- Born: United States
- Education: University of North Carolina at Chapel Hill
- Occupations: historian, author
- Scientific career
- Fields: History
- Workplaces: University of Florida

= David Silkenat =

American historian

David Silkenat is an American historian, author and academic who specializes in the history of slavery and the American Civil War.

== Biography ==

He was born and raised in New York City.

== Education ==
He attended St. Bernard's School and Choate Rosemary Hall.

He completed his undergraduate degree in History from Duke University in Durham, North Carolina.

He completed his M.A. and PhD degrees in history at the University of North Carolina at Chapel Hill. He studied under W. Fitzhugh Brundage.

== Career ==

For several years, he was a high school history teacher at Episcopal School of Jacksonville.

From 2008 to 2013, he taught at North Dakota State University in Fargo, North Dakota.
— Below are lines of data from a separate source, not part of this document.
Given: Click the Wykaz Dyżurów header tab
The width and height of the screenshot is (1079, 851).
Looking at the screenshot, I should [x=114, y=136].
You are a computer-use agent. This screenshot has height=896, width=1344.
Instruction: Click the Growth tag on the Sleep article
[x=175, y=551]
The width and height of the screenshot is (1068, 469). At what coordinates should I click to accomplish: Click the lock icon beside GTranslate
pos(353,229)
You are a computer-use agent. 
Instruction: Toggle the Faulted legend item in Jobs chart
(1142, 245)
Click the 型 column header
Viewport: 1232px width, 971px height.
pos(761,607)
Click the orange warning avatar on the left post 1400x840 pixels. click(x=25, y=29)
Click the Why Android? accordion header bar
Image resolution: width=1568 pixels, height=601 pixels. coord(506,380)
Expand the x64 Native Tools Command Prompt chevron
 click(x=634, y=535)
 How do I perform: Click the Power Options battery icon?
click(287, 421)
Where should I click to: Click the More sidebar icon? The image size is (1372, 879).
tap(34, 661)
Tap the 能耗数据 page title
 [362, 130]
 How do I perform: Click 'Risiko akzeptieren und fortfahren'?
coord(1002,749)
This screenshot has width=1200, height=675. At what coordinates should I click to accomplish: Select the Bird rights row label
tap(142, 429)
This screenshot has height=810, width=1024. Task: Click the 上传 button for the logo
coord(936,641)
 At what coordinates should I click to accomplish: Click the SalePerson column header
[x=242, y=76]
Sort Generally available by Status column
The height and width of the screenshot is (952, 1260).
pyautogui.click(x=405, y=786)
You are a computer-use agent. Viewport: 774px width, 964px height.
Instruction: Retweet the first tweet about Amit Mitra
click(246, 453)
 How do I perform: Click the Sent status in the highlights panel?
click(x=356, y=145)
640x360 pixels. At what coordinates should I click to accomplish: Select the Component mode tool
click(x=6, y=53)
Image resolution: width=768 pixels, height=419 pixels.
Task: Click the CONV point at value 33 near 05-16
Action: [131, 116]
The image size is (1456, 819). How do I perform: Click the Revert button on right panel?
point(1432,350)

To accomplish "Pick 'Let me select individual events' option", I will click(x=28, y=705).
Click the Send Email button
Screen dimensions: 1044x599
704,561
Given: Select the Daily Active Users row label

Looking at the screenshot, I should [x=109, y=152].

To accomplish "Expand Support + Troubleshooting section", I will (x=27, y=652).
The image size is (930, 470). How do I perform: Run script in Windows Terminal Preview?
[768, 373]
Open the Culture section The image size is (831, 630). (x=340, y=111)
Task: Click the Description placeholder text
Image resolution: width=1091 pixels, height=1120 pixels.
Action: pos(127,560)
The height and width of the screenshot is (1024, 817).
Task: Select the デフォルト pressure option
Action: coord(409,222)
From 2013 to 2024, he was Professor of United States History at the University of Edinburgh.

He is currently the Milbauer Chair of Southern History at the University of Florida.

== Awards and honours ==

He is a two-time winner of the North Caroliniana Society Book Prize.

He has been a finalist for the Gilder Lehrman Frederick Douglass Prize and the Gilder Lehrman Abraham Lincoln Prize.

He has served as the Chair of the Scottish Association for the Study of America.

He has served on the editorial boards of the Journal of the Civil War Era and American Nineteenth Century History.

He was a recipient of the 2018-2019 SCRC Research Travel Grant.

== Bibliography ==

He is the author of a number of books:
- Moments of Despair: Suicide, Divorce, and Debt in Civil War Era North Carolina. Chapel Hill: University of North Carolina Press, 2011.
- Driven from Home: North Carolina's Civil War Refugee Crisis. Athens: University of Georgia Press, 2015.
- Raising the White Flag: How Surrender Defined the American Civil War. Chapel Hill: University of North Carolina Press, 2019.
- Scars on the Land: An Environmental History of Slavery in the American South. New York: Oxford University Press, 2022.